TASK DIRECTIONS:
Repeat every line of the entries below word for word, but leave the pictures out.

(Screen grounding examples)
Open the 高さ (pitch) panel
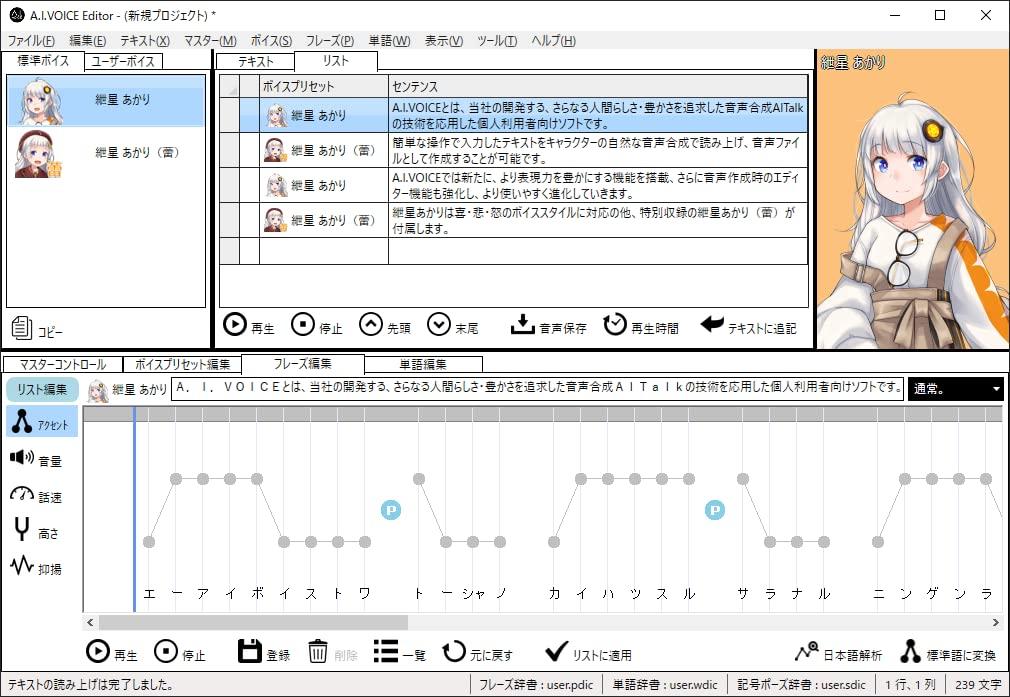 39,533
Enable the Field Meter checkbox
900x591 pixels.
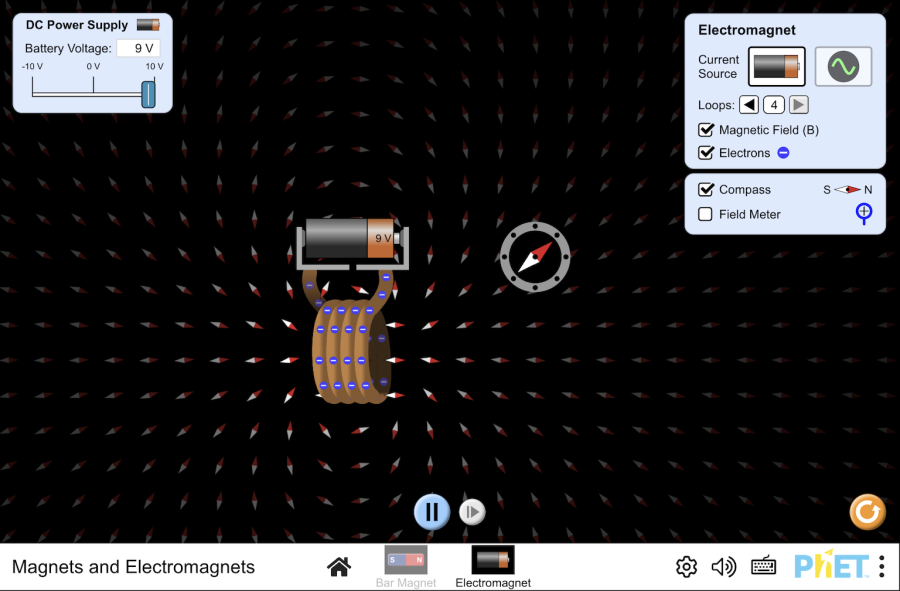(x=705, y=214)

EXERCISE RESULT:
Open the 高さ (pitch) panel
 39,533
Enable the Field Meter checkbox
900x591 pixels.
(x=705, y=214)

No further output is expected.